> [Task goal]: Below are records; copy every line in them that holds the word "toolbar".

> [Input for this task]:
++++++

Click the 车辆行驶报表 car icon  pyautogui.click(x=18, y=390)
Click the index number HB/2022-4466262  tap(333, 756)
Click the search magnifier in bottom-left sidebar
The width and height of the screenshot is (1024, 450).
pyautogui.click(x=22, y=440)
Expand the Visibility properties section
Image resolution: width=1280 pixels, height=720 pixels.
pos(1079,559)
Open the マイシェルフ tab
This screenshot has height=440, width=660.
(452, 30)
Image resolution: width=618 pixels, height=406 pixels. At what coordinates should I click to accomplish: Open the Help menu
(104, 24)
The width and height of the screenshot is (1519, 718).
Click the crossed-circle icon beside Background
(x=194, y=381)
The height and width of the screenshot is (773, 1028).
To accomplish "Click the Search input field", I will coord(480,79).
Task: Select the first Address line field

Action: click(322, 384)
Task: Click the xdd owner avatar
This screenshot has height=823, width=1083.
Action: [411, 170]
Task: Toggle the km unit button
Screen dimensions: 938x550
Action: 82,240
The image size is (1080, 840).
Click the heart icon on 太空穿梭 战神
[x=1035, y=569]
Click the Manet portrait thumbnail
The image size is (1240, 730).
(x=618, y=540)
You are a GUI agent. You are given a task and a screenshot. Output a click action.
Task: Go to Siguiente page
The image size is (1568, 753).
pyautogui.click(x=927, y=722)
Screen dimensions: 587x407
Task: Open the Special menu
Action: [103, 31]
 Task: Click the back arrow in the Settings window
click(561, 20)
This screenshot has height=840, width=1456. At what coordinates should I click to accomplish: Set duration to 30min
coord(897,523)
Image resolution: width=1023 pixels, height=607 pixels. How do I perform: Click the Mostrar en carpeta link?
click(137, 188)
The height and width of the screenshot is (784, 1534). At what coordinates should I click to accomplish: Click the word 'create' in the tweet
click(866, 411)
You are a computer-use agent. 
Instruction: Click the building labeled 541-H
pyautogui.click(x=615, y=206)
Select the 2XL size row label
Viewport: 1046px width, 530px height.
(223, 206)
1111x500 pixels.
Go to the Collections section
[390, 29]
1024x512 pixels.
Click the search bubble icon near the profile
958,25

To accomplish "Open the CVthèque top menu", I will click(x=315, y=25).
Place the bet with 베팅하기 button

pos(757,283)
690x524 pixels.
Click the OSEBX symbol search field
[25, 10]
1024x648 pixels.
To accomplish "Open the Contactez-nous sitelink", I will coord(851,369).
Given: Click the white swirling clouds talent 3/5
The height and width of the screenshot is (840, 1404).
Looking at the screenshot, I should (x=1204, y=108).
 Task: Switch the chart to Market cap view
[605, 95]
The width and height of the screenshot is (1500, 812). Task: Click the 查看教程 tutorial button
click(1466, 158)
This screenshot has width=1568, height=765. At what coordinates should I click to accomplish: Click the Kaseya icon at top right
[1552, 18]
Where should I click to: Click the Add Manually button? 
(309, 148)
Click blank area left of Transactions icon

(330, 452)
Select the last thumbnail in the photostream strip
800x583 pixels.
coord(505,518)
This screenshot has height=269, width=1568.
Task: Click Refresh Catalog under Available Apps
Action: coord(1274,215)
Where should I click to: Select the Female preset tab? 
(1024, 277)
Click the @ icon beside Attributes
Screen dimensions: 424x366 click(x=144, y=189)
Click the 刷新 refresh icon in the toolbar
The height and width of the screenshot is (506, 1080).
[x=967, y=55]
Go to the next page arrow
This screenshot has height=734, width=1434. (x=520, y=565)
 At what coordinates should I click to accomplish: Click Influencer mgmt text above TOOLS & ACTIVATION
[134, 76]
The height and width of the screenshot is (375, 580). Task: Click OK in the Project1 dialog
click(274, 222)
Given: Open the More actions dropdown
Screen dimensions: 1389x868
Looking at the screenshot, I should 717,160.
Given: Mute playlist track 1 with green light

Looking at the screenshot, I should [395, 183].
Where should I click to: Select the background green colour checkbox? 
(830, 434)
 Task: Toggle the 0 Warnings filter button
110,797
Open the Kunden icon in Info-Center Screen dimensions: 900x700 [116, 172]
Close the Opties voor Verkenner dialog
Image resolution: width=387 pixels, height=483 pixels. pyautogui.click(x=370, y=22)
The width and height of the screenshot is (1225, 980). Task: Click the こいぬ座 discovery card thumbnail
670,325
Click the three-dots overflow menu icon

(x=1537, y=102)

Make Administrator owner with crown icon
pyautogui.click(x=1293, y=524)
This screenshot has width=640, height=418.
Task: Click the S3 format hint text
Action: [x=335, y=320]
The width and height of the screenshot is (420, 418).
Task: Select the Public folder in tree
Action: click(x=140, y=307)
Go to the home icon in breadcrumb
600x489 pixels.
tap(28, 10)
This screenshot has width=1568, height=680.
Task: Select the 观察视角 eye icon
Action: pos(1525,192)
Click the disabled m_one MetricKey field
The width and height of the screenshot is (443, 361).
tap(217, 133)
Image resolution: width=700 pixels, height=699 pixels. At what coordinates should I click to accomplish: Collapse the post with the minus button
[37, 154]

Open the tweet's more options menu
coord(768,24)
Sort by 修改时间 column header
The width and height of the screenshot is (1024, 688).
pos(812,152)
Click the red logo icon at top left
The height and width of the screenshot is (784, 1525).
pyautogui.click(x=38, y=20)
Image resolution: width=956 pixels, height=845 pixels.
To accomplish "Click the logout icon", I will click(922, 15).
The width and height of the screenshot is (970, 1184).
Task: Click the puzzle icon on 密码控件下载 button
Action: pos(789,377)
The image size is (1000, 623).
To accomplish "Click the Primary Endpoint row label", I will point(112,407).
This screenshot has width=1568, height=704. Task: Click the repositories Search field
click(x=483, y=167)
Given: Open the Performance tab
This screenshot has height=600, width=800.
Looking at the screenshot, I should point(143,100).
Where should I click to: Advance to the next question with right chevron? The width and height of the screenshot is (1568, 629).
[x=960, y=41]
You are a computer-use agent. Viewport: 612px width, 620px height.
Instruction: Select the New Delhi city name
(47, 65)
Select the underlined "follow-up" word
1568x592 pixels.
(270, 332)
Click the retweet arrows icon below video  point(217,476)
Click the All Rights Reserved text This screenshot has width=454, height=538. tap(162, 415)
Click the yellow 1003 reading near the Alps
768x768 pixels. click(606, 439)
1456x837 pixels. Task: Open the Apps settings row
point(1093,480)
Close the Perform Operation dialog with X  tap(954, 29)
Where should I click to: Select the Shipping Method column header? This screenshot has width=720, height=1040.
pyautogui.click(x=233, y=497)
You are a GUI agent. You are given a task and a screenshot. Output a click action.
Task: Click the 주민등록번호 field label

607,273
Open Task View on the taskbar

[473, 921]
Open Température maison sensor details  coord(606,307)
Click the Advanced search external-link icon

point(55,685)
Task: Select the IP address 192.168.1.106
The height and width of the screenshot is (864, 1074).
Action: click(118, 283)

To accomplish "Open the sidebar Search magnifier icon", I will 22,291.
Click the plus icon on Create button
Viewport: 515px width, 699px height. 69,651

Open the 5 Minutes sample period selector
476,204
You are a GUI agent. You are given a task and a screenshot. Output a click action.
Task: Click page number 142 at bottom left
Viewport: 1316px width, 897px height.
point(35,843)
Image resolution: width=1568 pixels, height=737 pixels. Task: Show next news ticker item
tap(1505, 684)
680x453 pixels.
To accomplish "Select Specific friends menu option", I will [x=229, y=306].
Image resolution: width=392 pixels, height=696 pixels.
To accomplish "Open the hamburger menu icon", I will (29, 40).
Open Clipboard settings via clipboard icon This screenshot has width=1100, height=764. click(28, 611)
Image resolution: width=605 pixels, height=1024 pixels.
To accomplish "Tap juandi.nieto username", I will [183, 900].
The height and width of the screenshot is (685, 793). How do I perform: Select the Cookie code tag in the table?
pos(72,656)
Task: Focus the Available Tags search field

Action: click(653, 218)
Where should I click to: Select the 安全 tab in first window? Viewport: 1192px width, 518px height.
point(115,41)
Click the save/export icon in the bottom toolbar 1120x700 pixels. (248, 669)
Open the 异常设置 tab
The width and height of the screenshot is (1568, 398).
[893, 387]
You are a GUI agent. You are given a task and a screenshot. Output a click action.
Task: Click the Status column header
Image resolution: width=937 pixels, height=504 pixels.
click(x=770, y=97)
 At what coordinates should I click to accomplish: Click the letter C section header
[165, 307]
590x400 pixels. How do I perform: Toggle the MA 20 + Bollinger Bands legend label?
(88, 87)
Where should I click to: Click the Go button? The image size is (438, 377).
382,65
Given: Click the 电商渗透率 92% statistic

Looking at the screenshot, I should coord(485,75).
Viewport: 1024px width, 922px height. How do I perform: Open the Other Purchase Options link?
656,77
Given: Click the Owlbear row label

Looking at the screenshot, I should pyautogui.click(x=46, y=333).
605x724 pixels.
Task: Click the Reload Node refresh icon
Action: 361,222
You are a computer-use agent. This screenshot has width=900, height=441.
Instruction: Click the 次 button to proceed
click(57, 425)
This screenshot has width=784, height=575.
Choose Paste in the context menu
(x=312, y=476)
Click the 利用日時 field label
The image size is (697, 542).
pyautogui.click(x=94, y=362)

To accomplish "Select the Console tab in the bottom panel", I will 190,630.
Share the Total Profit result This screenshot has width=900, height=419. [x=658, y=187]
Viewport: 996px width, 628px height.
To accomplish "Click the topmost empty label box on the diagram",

++++++

> [Result for this task]:
Click the 刷新 refresh icon in the toolbar
Click the save/export icon in the bottom toolbar 1120x700 pixels. (248, 669)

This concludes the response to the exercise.